TASK TO CARRY OUT -
For the material below, return exactly the lines starting at the line containing "[Facebook] (453, 1995)" and ending at the line containing "Hospitality (541, 153)", both ends included, and no others.

MATERIAL PROVIDED -
----

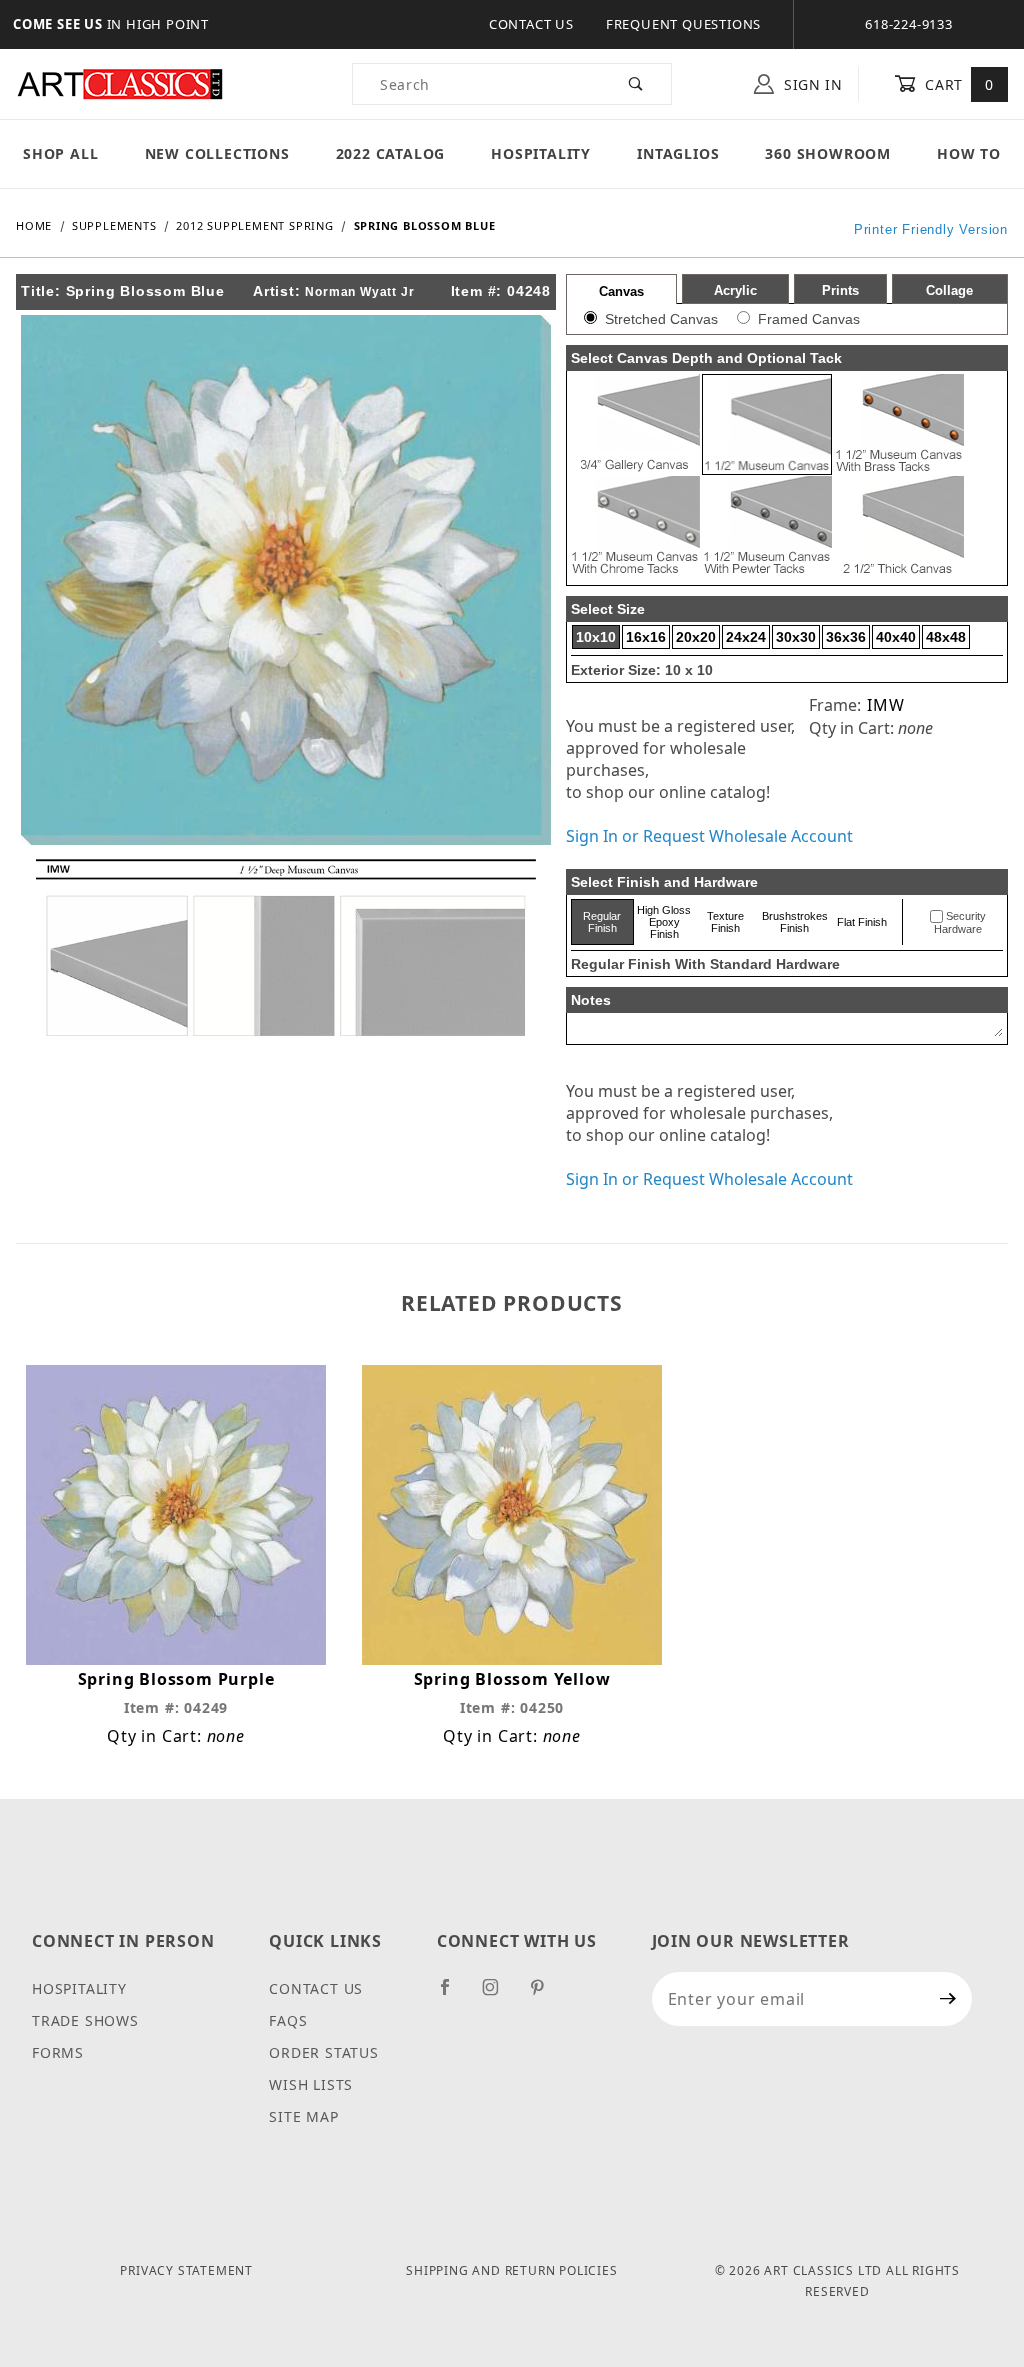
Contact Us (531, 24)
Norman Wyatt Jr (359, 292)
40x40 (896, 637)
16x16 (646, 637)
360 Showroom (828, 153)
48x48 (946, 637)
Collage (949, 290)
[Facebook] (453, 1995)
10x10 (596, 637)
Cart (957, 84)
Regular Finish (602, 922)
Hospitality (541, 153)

----

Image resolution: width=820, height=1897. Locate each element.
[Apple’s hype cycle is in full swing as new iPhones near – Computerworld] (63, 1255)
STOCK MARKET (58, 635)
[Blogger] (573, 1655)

----

ANSWER TO THIS PROBLEM -
[Facebook] (453, 1995)
10x10 (596, 637)
Cart (957, 84)
Regular Finish (602, 922)
Hospitality (541, 153)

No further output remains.